**Information supplied:**
------------

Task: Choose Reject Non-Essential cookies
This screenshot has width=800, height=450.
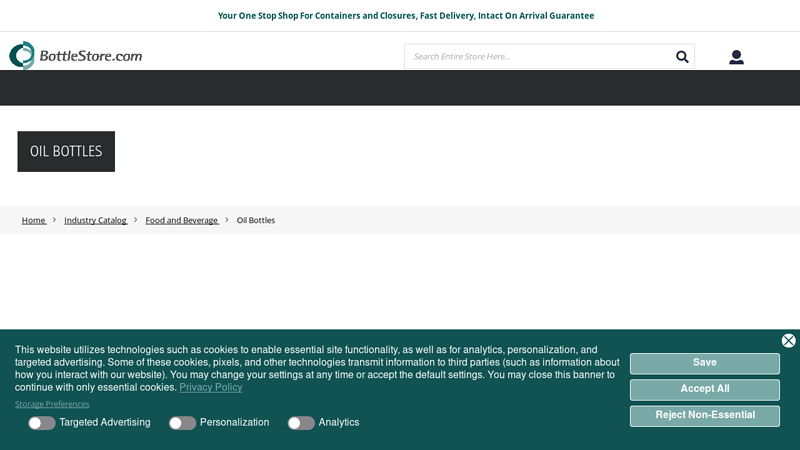Action: [704, 415]
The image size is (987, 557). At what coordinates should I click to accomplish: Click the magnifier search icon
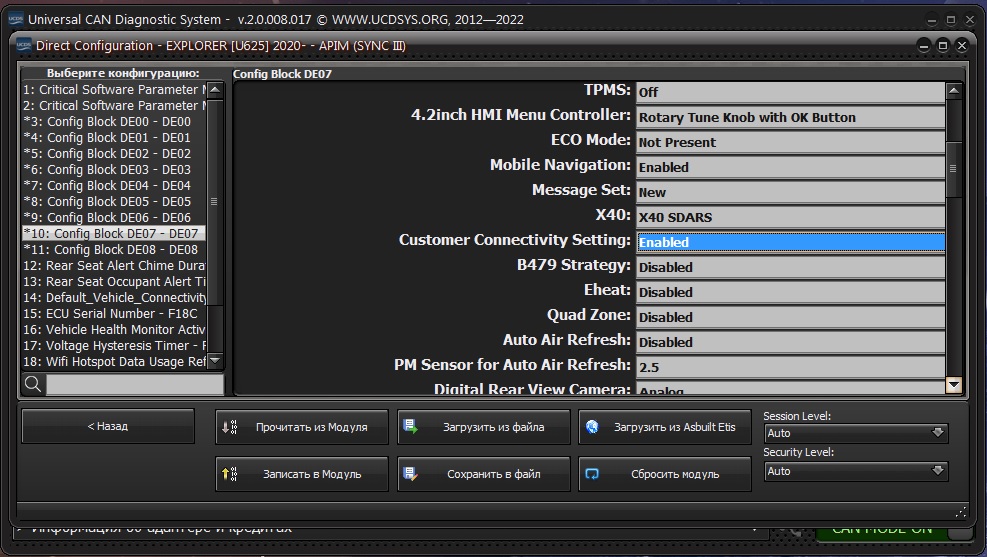[x=33, y=384]
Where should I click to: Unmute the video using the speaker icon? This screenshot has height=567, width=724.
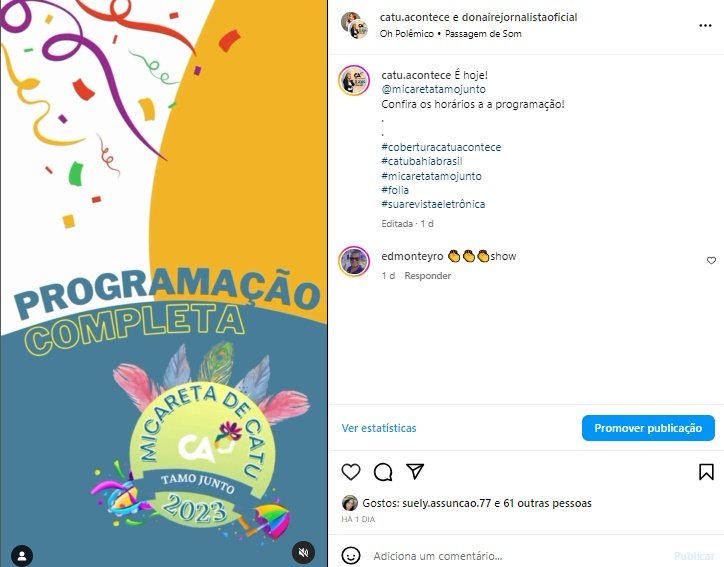[x=303, y=552]
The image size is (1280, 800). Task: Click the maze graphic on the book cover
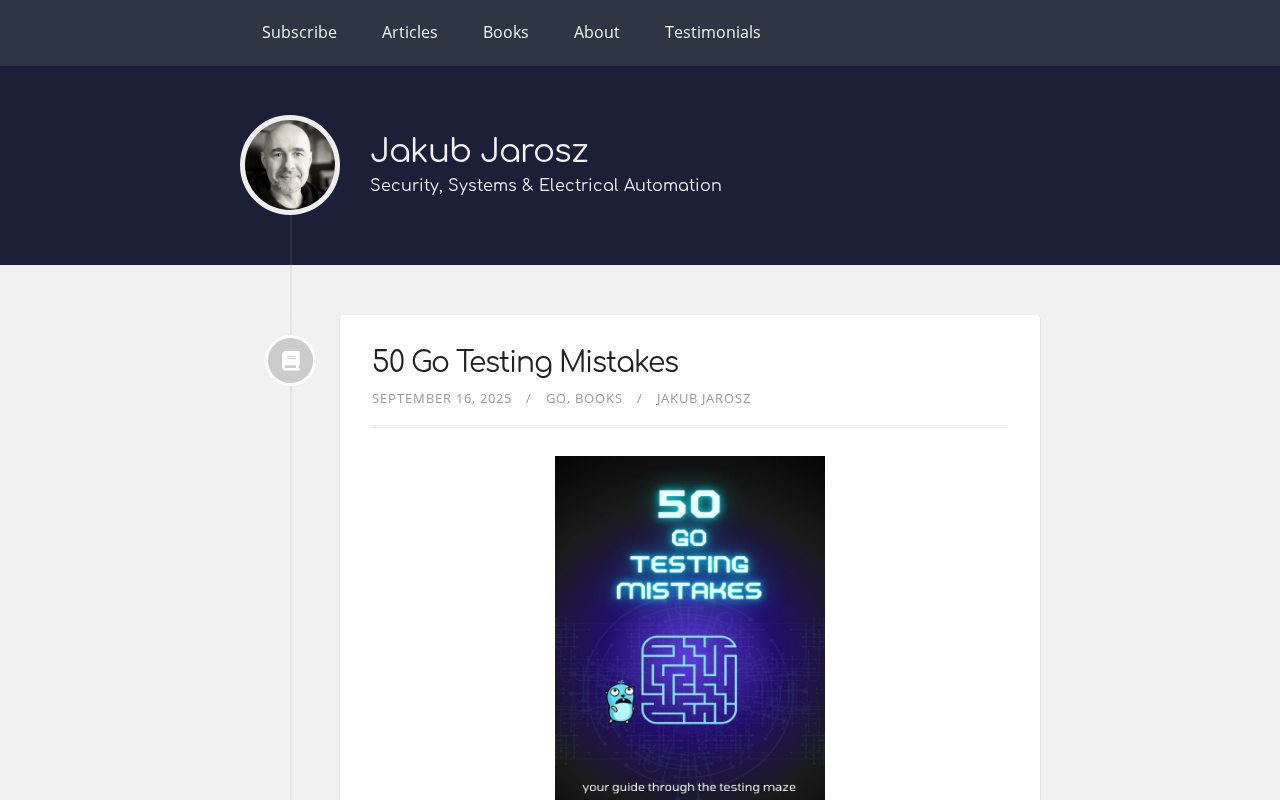(689, 680)
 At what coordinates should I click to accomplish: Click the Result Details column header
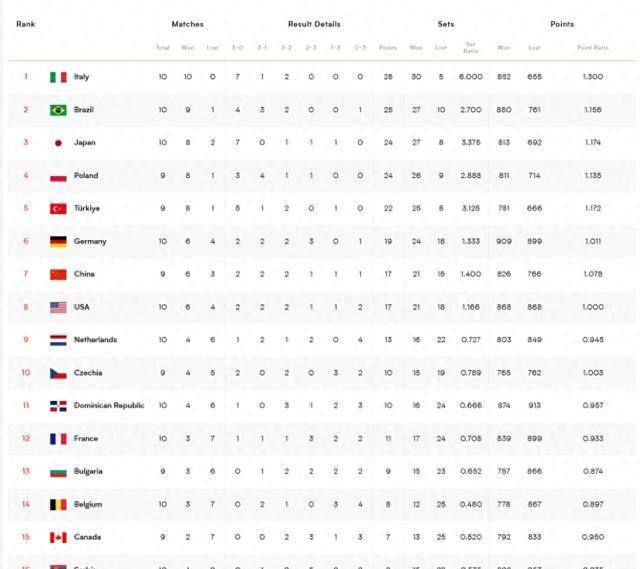coord(314,24)
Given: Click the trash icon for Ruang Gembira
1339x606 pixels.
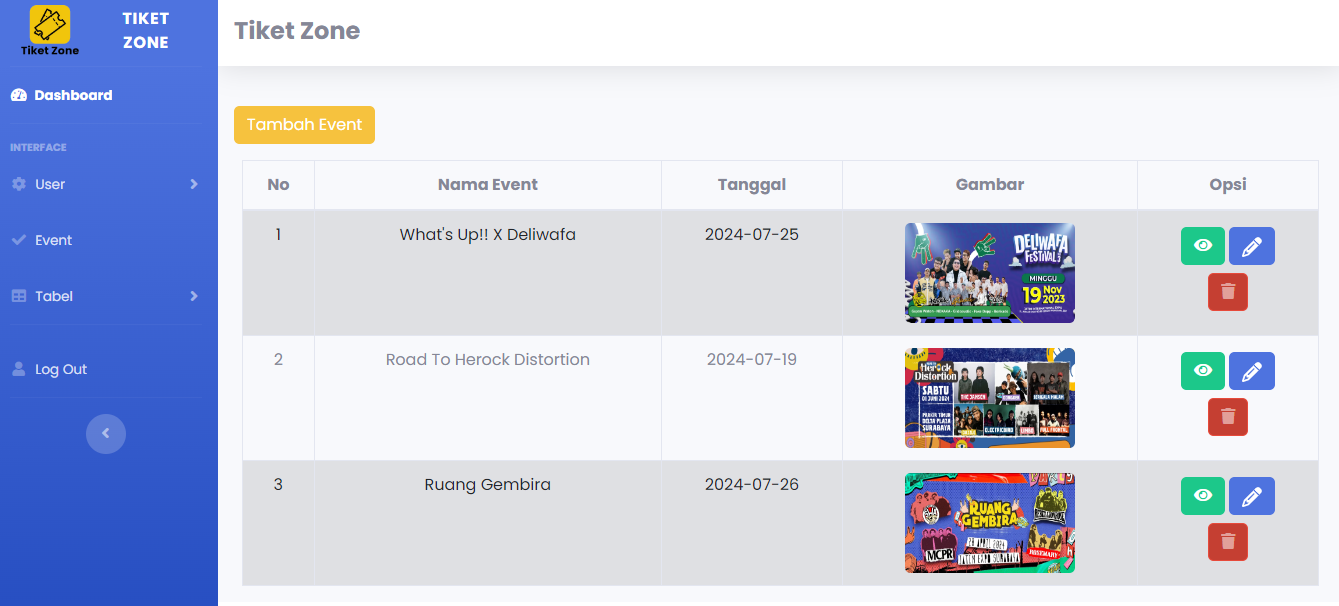Looking at the screenshot, I should pyautogui.click(x=1228, y=542).
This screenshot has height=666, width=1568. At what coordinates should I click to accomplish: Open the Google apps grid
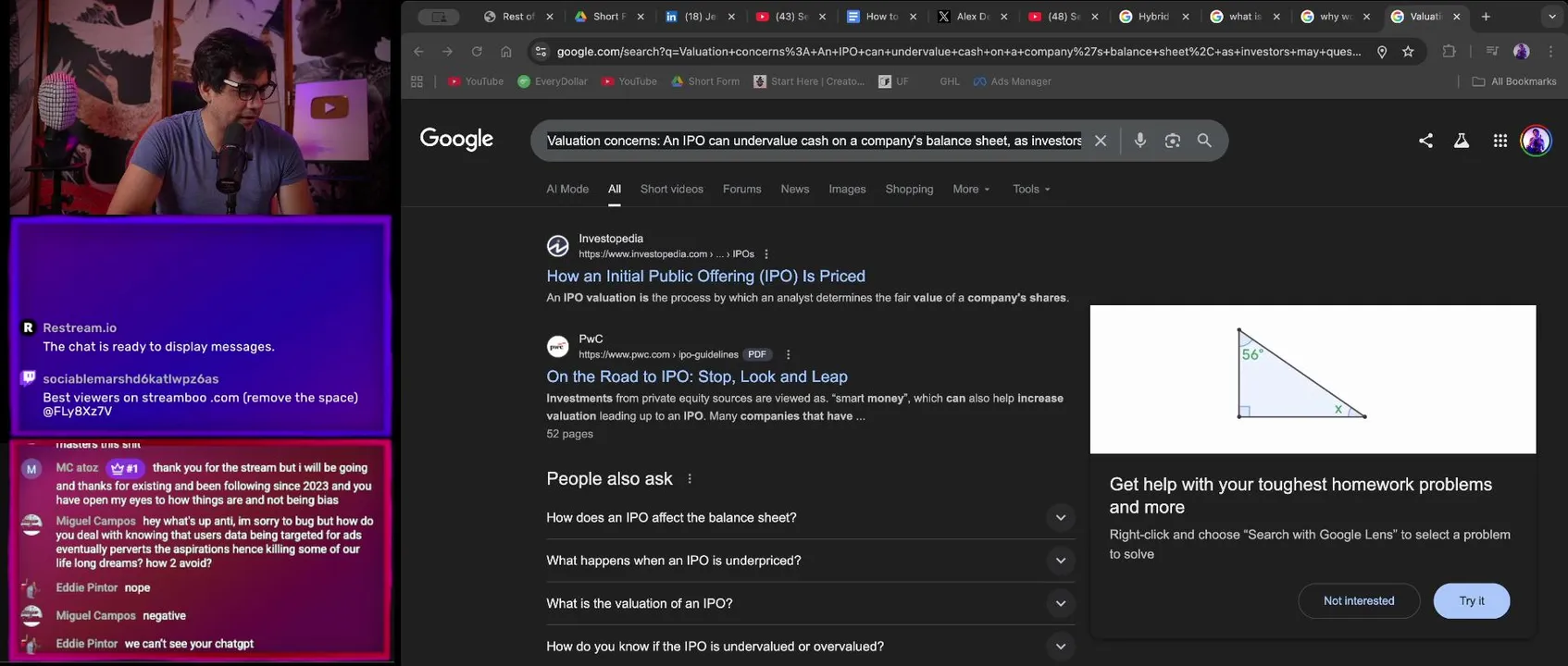point(1500,141)

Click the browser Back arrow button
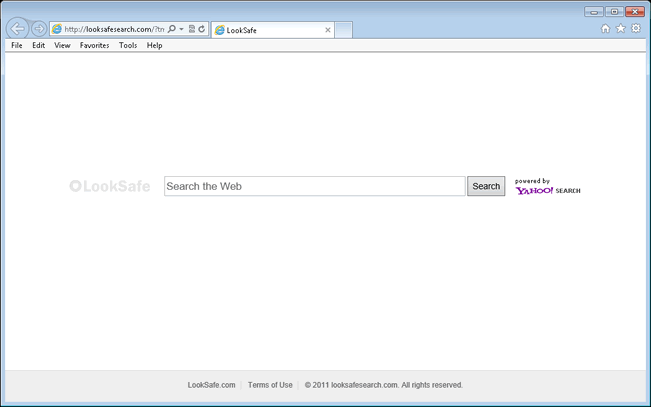[x=17, y=29]
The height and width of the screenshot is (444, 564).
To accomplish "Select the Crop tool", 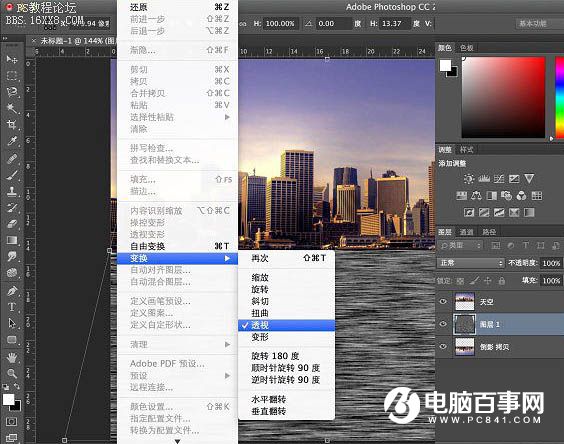I will click(12, 124).
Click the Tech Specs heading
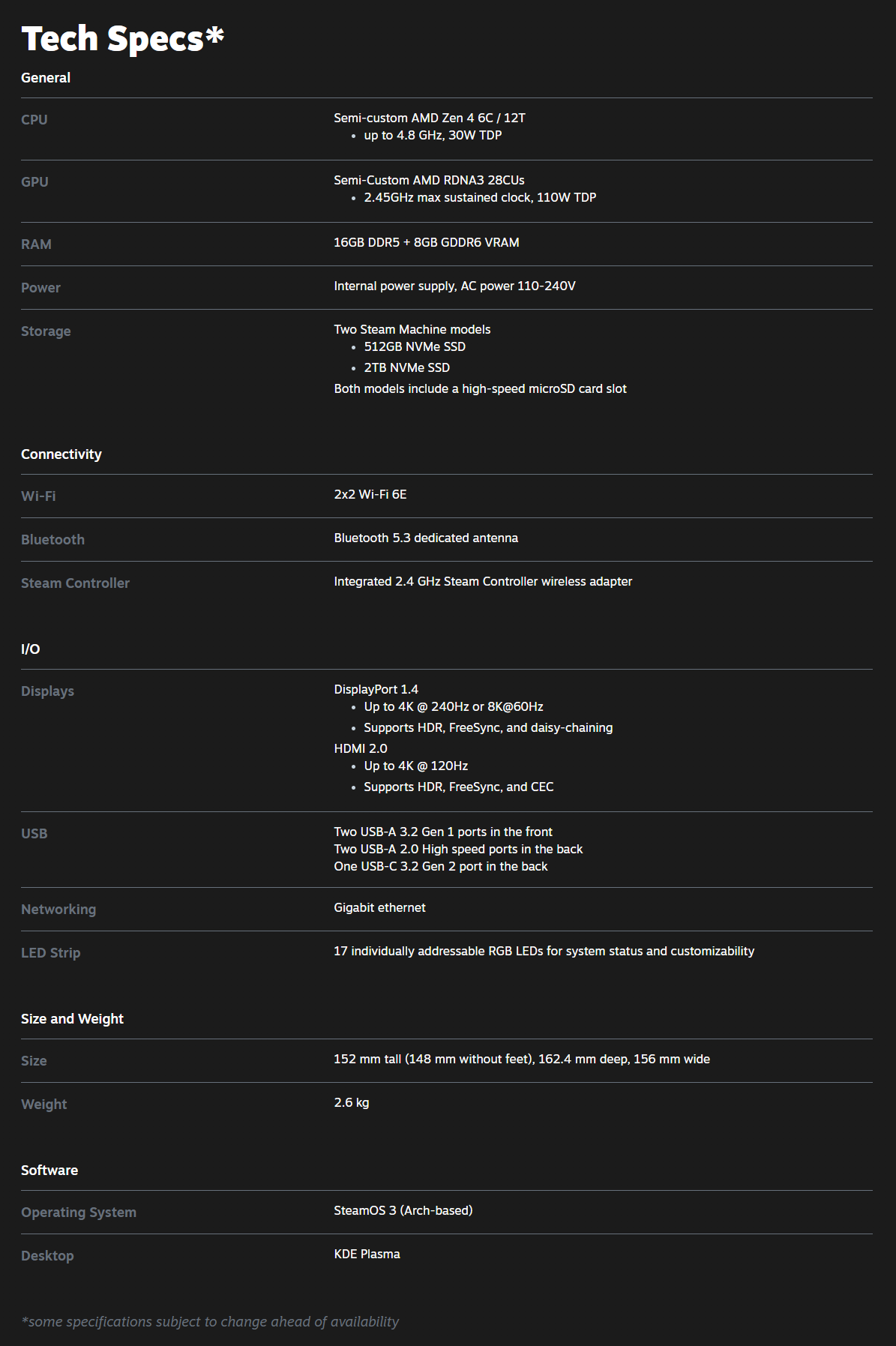The height and width of the screenshot is (1346, 896). [x=122, y=39]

------------

**Exercise:** In the material above, one part opens with the line containing "The image size is (1280, 800)." and closes with the line containing "The height and width of the screenshot is (444, 564).". Write out that part exactly and skip its pictures.

**Solution below:**
The image size is (1280, 800). Task: Click the maze graphic on the book cover
(689, 680)
 At what coordinates should I click to accomplish: Click the Result Details column header
coord(314,24)
Given: Click the trash icon for Ruang Gembira
1339x606 pixels.
Looking at the screenshot, I should pyautogui.click(x=1228, y=542).
This screenshot has height=666, width=1568. At what coordinates should I click to accomplish: Open the Google apps grid
point(1500,141)

Click the browser Back arrow button
[x=17, y=29]
The height and width of the screenshot is (444, 564).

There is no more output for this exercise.